Source: Item 21 — FINANCIAL STATEMENTS (FDD pages 79–80)
What This Means (2024 FDD)
According to Carls's 2024 Franchise Disclosure Document, facility action charges, net, on the Combined Consolidated Statements of Income include several financial impacts related to restaurant performance and strategic decisions. These charges encompass (i) impairment of restaurant-level long-lived assets for restaurants to be disposed of or held and used, (ii) store closure costs, including subleasing of closed facilities at amounts below primary lease obligations, and (iii) gain or loss on the sale of restaurants, including refranchising transactions.
For a prospective Carls franchisee, understanding these charges is crucial because they reflect the financial consequences of underperforming or strategically realigned restaurants within the Carls system. Impairment charges indicate that the carrying value of certain restaurants' assets exceeds their fair value, potentially signaling operational or market challenges. Store closure costs can arise from decisions to close underperforming locations, and these costs may include expenses related to subleasing properties at rates lower than the original lease commitments. Gains or losses from restaurant sales, including refranchising, also factor into these charges, reflecting the financial outcomes of transferring ownership or operational control.

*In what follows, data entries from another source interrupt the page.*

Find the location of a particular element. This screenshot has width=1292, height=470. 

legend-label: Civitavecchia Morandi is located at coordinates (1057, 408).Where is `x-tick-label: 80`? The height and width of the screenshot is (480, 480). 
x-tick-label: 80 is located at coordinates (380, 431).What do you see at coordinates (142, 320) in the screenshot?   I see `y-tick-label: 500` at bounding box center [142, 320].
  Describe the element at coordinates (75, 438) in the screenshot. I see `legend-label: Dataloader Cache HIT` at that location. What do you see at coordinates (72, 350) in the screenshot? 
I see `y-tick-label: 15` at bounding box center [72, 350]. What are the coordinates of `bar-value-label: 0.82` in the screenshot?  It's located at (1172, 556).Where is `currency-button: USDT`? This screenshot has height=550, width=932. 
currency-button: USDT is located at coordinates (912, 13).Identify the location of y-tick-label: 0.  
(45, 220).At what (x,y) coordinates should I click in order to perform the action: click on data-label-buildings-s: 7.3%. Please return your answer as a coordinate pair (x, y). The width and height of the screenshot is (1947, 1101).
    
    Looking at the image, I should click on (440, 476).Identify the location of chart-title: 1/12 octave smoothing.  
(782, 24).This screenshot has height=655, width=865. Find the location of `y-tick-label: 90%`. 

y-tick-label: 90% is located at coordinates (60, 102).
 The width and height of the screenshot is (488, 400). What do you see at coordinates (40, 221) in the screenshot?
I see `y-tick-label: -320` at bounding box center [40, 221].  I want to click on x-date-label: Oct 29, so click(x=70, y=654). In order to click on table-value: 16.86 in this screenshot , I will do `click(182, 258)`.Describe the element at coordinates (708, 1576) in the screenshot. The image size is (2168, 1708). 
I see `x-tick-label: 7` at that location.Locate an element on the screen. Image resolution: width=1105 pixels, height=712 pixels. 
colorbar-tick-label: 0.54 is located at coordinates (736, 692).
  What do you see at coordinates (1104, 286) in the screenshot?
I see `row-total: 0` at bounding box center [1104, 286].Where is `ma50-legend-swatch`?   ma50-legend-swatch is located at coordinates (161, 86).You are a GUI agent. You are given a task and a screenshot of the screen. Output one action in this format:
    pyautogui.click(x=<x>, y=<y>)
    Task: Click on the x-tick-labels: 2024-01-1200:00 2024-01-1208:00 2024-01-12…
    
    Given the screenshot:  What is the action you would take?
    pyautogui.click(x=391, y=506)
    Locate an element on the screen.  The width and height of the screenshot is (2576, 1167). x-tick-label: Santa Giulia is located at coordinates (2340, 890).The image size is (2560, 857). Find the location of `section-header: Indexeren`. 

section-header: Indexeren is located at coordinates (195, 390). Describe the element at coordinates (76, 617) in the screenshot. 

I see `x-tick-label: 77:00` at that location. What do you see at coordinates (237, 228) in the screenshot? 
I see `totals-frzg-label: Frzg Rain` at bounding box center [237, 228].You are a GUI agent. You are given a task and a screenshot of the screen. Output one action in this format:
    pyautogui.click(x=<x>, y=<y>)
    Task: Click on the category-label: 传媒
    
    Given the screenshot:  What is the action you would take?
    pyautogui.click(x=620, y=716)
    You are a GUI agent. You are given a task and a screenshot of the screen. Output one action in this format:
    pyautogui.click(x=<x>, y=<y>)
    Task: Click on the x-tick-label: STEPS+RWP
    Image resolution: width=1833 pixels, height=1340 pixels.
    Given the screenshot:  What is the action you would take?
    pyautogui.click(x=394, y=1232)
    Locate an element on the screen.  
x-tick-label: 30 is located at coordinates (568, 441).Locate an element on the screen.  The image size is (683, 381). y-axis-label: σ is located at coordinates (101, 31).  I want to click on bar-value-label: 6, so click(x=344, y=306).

Carls management uses considerable judgment to estimate future cash flows, including those from continuing use, terminal value, closure costs, expected sublease income, and refranchising proceeds. This estimation process is inherently uncertain, and the FDD explicitly notes that actual results could significantly differ from these estimates. This uncertainty underscores the importance of due diligence for potential franchisees, as the financial health and strategic decisions of Carls can impact the overall stability and performance of the franchise system.
The inclusion of these items within facility action charges provides transparency into how Carls accounts for and manages its restaurant portfolio. Franchisees should pay close attention to these charges as they can indicate potential risks or opportunities within the system. Monitoring these charges over time can offer insights into Carls's strategic direction and its ability to optimize restaurant performance and asset values.